# [PROBLEM DESCRIPTION]
Where the data below has the string "agent", return the whole line.

# [Stored items]
BEGIN

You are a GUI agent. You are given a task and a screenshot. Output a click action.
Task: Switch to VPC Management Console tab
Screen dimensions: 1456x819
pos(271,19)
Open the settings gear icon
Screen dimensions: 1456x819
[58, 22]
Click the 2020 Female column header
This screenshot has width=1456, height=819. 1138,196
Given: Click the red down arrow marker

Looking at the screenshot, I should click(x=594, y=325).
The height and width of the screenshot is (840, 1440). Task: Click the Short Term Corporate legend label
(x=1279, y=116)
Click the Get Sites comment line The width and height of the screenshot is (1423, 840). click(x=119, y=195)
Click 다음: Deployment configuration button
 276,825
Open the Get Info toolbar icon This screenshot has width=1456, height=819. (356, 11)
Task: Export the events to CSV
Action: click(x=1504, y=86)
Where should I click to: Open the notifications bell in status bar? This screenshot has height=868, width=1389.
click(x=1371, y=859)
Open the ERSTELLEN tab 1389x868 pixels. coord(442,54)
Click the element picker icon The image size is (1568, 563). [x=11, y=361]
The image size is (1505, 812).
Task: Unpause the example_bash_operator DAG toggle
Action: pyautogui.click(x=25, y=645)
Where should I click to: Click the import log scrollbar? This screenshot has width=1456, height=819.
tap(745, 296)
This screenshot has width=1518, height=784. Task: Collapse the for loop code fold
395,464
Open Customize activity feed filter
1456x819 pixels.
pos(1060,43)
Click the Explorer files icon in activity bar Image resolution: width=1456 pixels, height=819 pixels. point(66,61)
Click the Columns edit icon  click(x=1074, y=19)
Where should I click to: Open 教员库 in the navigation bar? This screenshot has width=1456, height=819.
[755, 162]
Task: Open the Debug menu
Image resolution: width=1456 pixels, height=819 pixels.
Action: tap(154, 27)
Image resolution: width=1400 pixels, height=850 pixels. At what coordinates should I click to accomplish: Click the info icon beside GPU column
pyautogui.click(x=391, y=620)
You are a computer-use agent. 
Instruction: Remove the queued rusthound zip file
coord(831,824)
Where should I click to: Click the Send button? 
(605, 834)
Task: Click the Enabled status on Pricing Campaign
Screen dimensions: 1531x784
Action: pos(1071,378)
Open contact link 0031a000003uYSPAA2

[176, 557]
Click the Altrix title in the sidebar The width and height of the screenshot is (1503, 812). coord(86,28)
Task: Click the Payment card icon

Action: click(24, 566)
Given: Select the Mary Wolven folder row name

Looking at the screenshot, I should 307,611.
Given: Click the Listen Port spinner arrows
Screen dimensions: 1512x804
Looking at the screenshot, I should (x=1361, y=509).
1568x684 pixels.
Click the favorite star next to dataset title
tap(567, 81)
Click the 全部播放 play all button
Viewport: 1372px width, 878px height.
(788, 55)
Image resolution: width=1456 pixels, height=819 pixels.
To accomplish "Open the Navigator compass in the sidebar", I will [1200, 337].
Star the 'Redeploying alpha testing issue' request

END

# [RESPONSE AREA]
You are a GUI agent. You are given a task and a screenshot. Output a click action.
You are a computer-use agent. 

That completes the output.